Henry was safe as long as he remained a netless stand-alone. He couldn’t even answer the phone for me. He was a prisoner; we were both prisoners in my Chicago studio. Eleanor’s security chief had breached Henry’s shell millions of times, near continuously since the moment I met her at my friend’s reception. Henry’s shell was an off-the-shelf module I had purchased years ago for protection against garden-variety espionage. I had rarely updated it, and it was long obsolete.
“Her Cabinet is a diplomat-class unit,” Henry argued. “What did you expect?”
“I don’t want to hear it, Henry.”
At first the invasion was so subtle and Henry so unskilled that he was unaware of the foreign presence inside his shell. When he became aware, he mounted the standard defense, but Eleanor’s system flowed through its gates like water. So he set about studying each breach, learning and building ever more effective countermeasures. As the attacks escalated to epic proportions, Henry’s self-defense consumed his full attention.
“Why didn’t you tell me?”
“I did, Sam, several times.”
“That’s not true. I don’t remember you telling me once.”
“You have been somewhat distracted lately.”
The question was, how much damage had been done, not to me, but to Henry. I doubted that Eleanor was after my personal records, and there was little in my past anyone could use to harm me. I was an artist, after all, not a judge. But if Eleanor had damaged Henry, that would be the end. I had owned Henry since the days of keyboards and pointing devices. He was the repository of my life’s work and memory. I could not replace him. He did my bookkeeping, sure, and my taxes, appointments, and legal tasks. He monitored my health, my domiciles, my investments, etc., etc. These functions I could replace. It was his personality bud that was irreplaceable. I had been growing it for eighty years. It was a unique design tool that amplified my mind perfectly. I depended on it, on Henry, to read my mind, to engineer the materials I used, and to test my ideas against the tastes of world culture. We worked as a team. I had taught him to play the devil’s advocate. He provided me feedback and insight.

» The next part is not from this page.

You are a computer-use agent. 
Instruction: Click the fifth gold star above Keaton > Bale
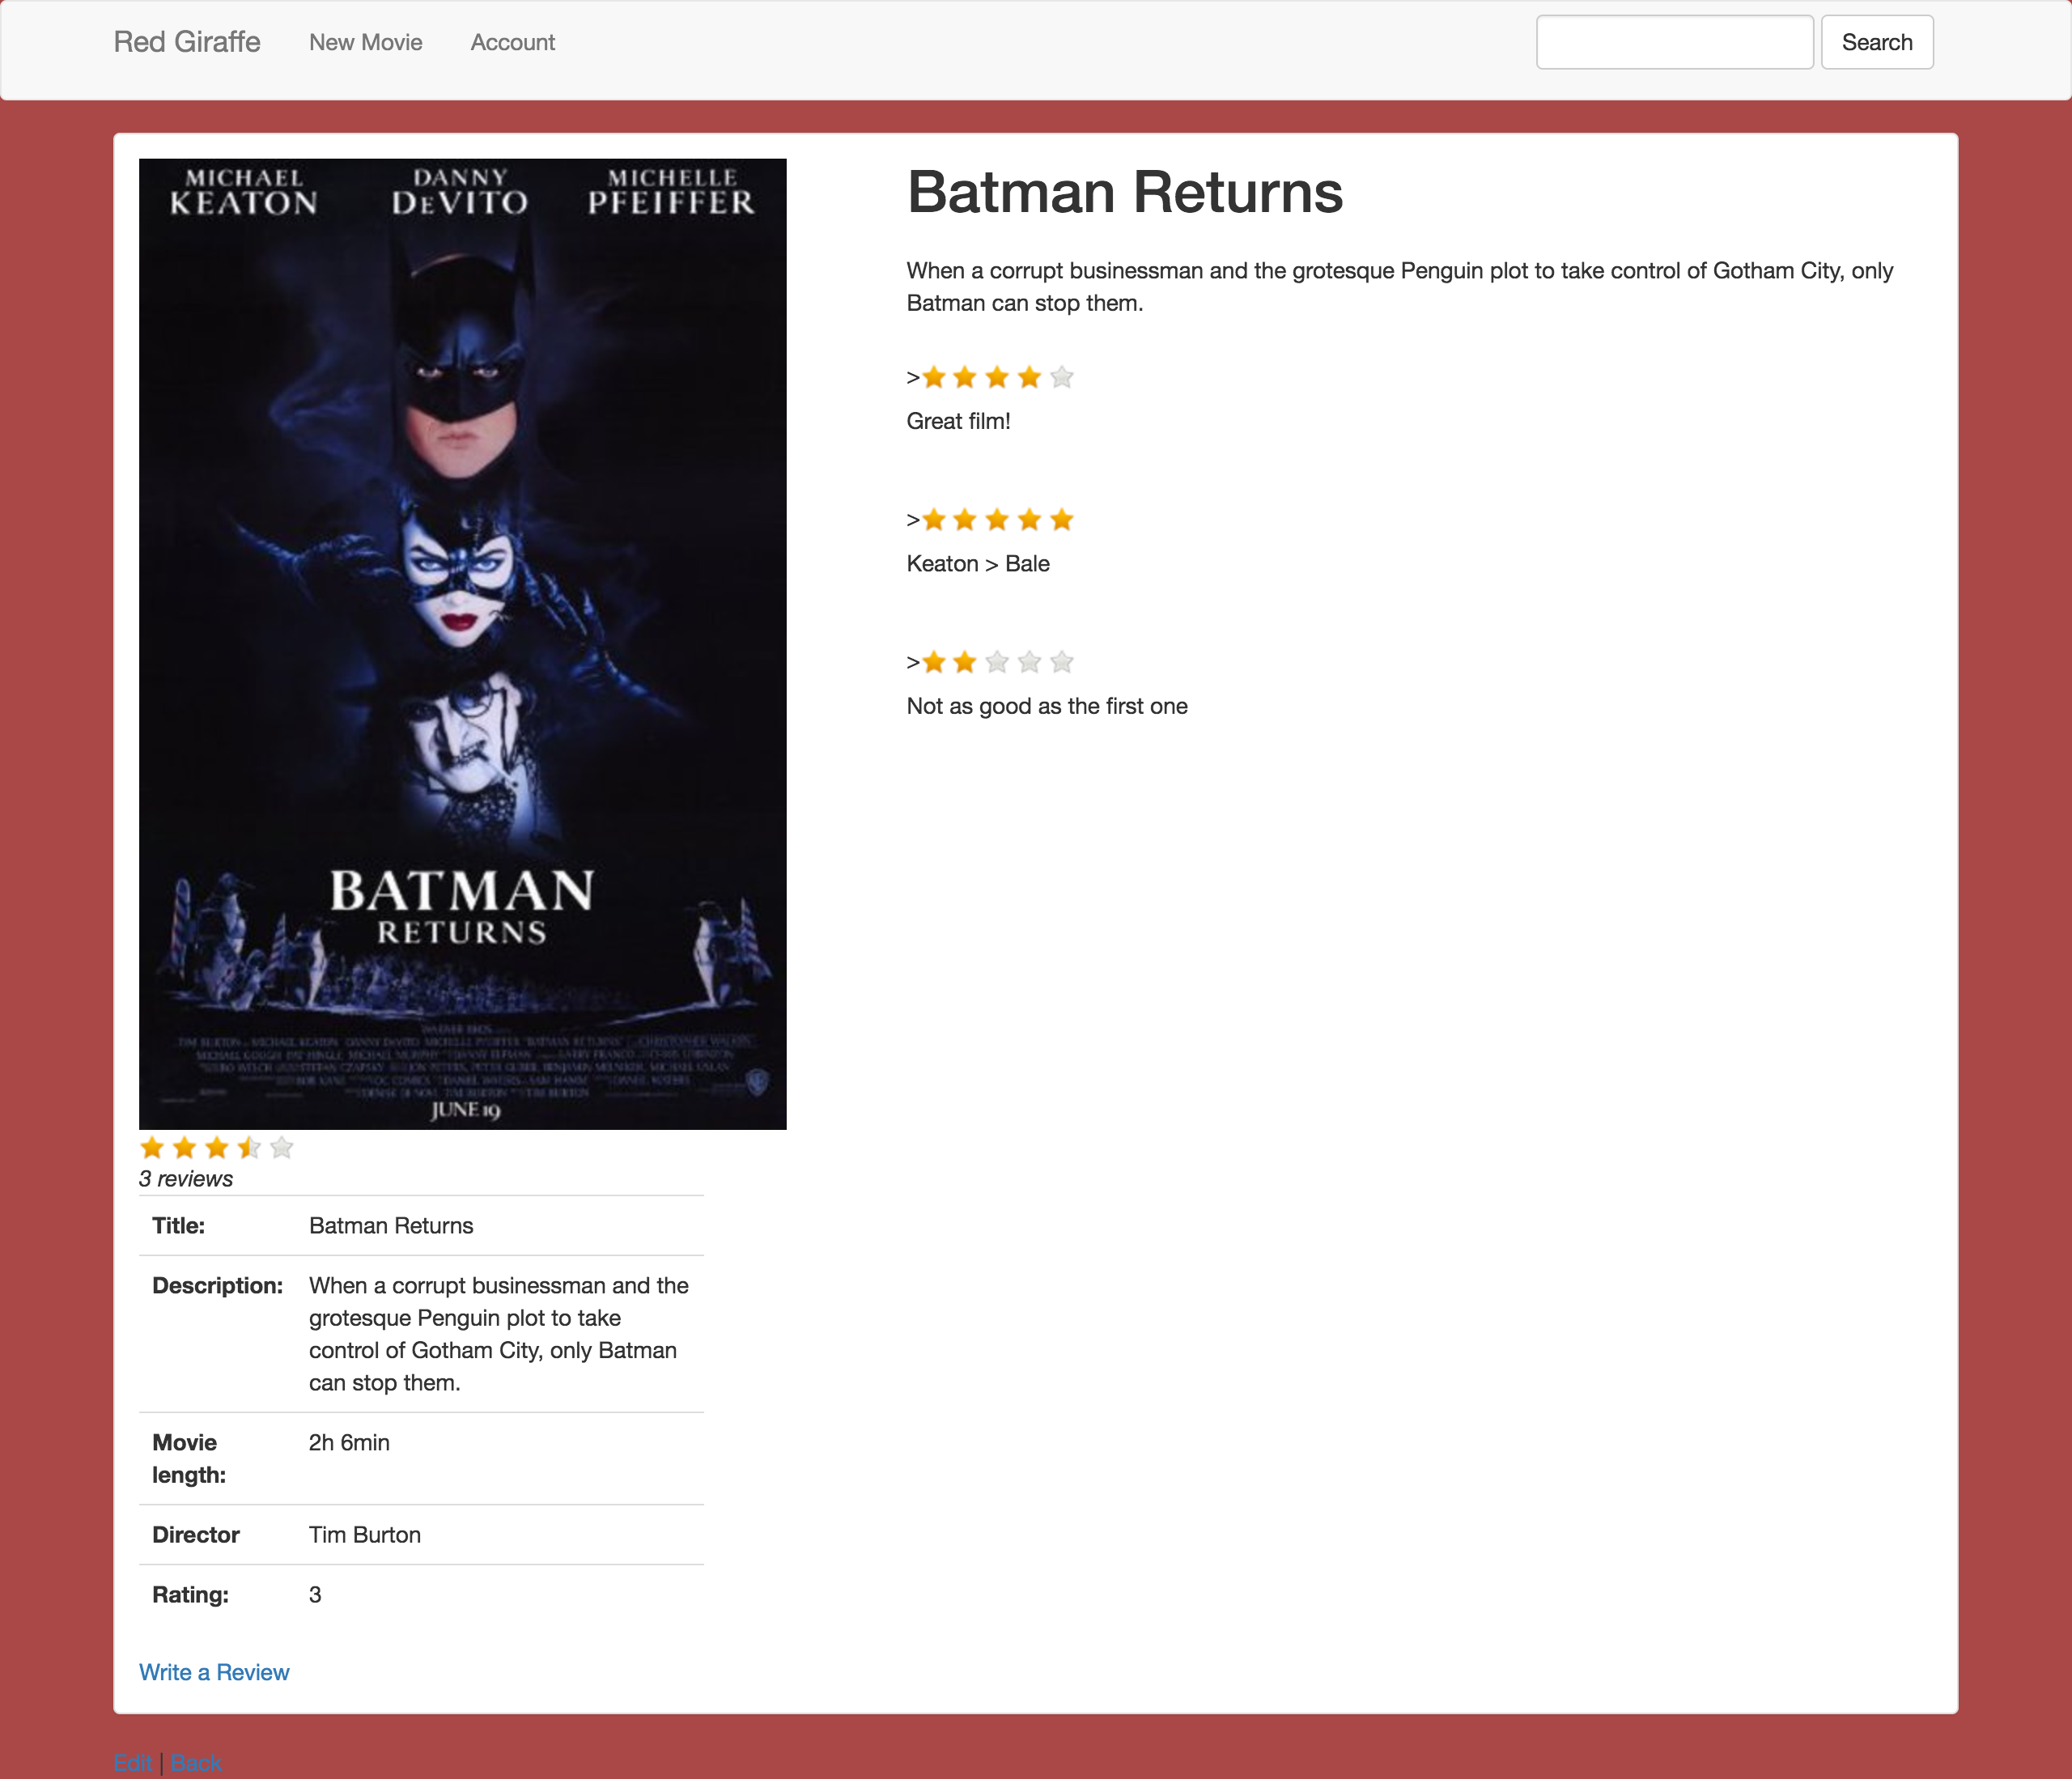(1062, 520)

“Eleanor’s Cabinet was interested neither in your records nor in my personality bud. It simply needed to ascertain, on a continuing basis, that I was still Henry and that no one else had corrupted me.”
“Couldn’t it just ask?”
“If I were corrupted, do you think I would tell?”
“Are you corrupted?”
“Of course not.”
I cringed at the thought of installing Henry back into my body not knowing if he were someone’s dirty little spy.

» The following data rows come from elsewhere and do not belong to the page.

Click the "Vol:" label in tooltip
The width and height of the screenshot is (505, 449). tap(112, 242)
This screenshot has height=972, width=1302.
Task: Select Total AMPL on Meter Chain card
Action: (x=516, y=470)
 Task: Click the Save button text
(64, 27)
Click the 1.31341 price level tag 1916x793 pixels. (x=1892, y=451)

“Henry, you have a complete backup here, right?”
“Yes.”
“One that predates my first encounter with Eleanor?”
“Yes.”
“And its seal is intact?”
“Yes.”
Of course, if Henry was corrupted and told me the seal was intact, how would I know otherwise? I didn’t know seals from sea lions.

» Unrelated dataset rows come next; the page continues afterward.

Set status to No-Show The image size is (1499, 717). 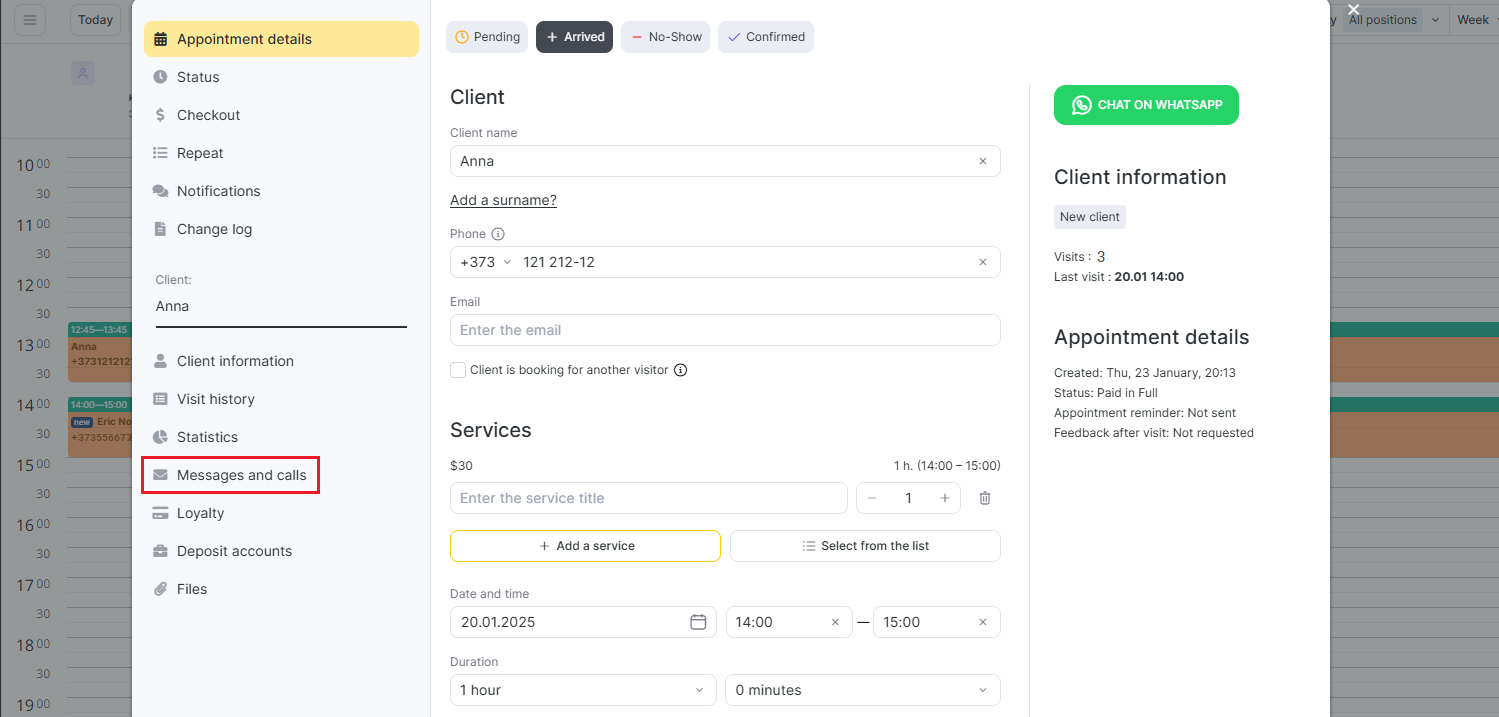(665, 37)

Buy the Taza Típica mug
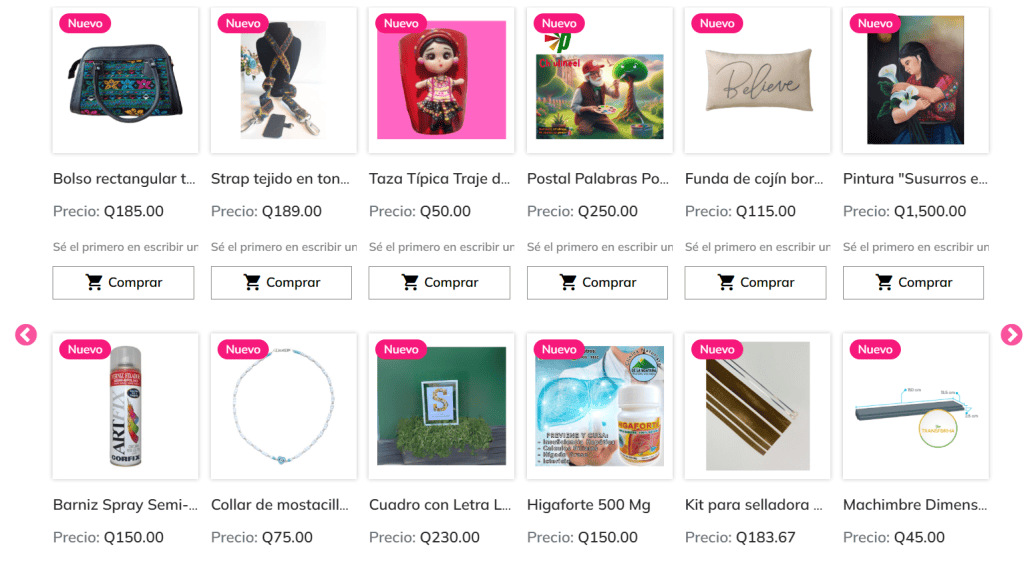[x=440, y=283]
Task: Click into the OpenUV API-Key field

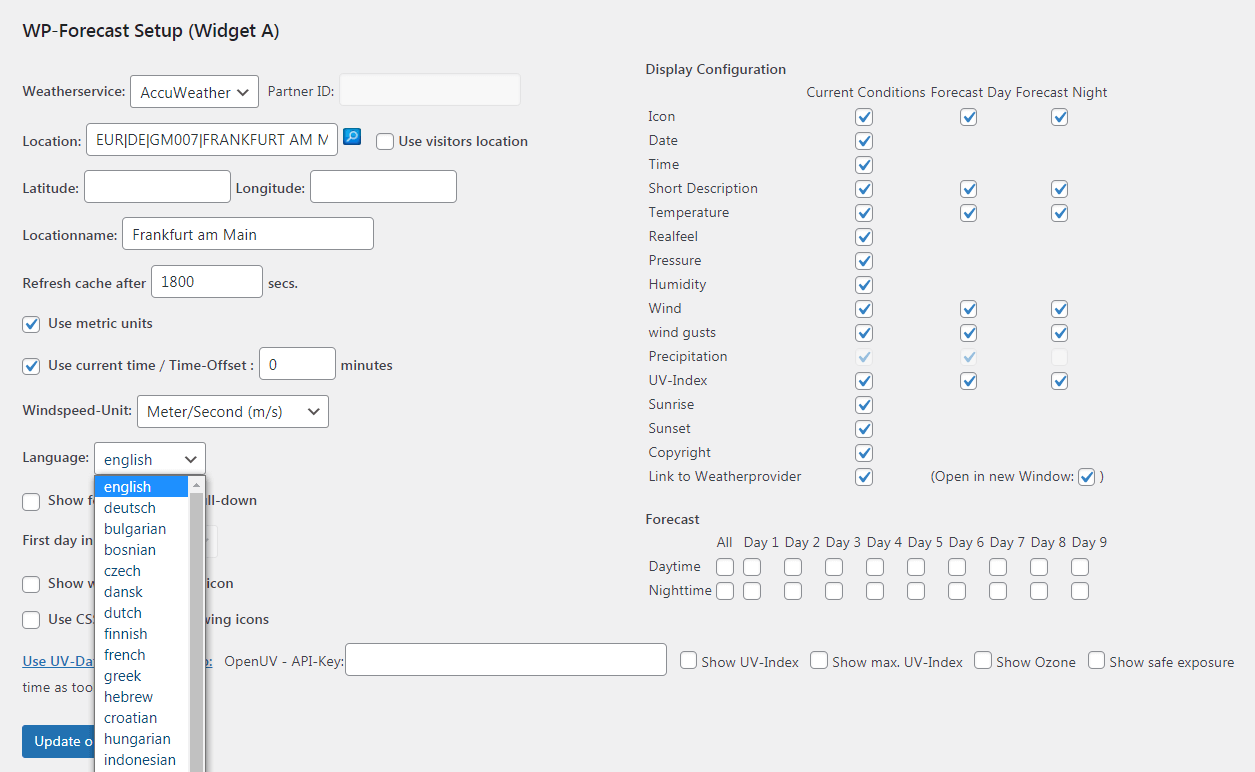Action: 506,660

“You can use any houseputer,” he said, reading me as he always had, “to verify the seal, and to delete and reset me. It would take a couple of hours, but I suggest you don’t.”
“Oh yeah? Why not?”
“Because we would lose all I’ve learned since we met Eleanor. I was getting good, Sam. Their breaches were taking exponentially longer to achieve.”
“And meanwhile you couldn’t function.”
“So buy me more paste. A lot more paste. We have the money. Think about it. Eleanor’s system is aggressive and dominant. It’s always in crisis mode. But it’s the good guys. If I can learn how to lock it out, I’ll be better prepared to meet the bad guys who’ll soon be trying to get to Eleanor through you.”